# [Provided text]
-------------------------
Vice President of Mali
- In office 19 August 2020 – 25 September 2020
- President: Assimi Goïta
- Prime Minister: Vacant
- Preceded by: Office established
- Succeeded by: Assimi Goïta

President of National Transitional Council of Mali
- Incumbent
- Assumed office 5 December 2020
- President: Bah Ndaw Assimi Goïta
- Prime Minister: Moctar Ouane Choguel Kokalla Maïga Abdoulaye Maïga
- Preceded by: Office established (Moussa Timbiné as President of the National Assembly)

Personal details
- Born: c. 1979 (age 46–47) Ségou, Mali
- Education: Joint Military School in Koulikoro Prytanée militaire de Kati

Military service
- Allegiance: Mali
- Branch/service: Malian Armed Forces
- Rank: Army general
- Unit: Autonomous Special Forces Battalion
- Battles/wars: Mali War

= Malick Diaw =

Malian politician

Malick Diaw (born c. 1979) is a Malian military officer and politician. He was one of the leaders of the National Committee for the Salvation of the People, the military junta that organized the 2020 Malian coup d'état. On December 5, 2020, he was elected president of the National Transitional Council of Mali, the de facto Malian legislative body.
-------------------------
# [Data excerpt]
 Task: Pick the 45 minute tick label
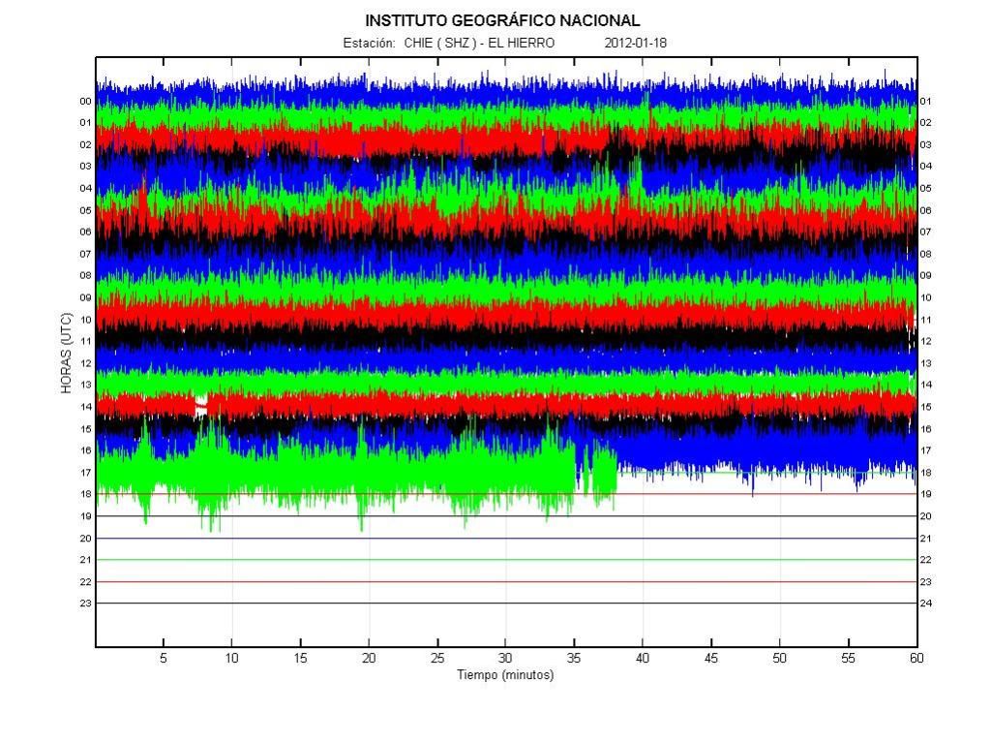click(710, 659)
-------------------------
# [Problem to work on]
Pick up the article on Malick Diaw after its last sentence and continue writing it. The data has no connection to the article on Malick Diaw.

# [Result]
== Biography ==
Colonel Malick Diaw was a student at the Prytanée militaire de Kati then joined the Joint Military School in Koulikoro in 1998. He became deputy director of the Prytanée militaire de Kati at the time of the coup. He was also Subjete of the General Staff of the National Guard in the 3rd Military Region of Kati.

As an artillery officer, he participated in the Mali War between 2013 and 2017.

He was one of the soldiers present at the massive rally to celebrate the fall of President Ibrahim Boubacar Keïta and is considered one of the masterminds of the 2020 Malian coup d'état that overthrew the president. He became second in command of the military junta led by Assimi Goïta, interim vice president in the transition of Mali. He also played a key role in negotiations with the Economic Community of West African States to lift sanctions in October. Like the other four members of the junta, he was promoted from colonel to army general.

Diaw was elected president of the National Transitional Council with 111 votes in favor and 7 abstentions, in a body in which the military occupies 22 of the 121 seats.

== International Sanctions ==
In February 2022, Diaw was placed on the EU's sanctions list by the EU Council. The decision was motivated by Diaw's direct and active role in the continued obstruction of Mali's transition to democracy.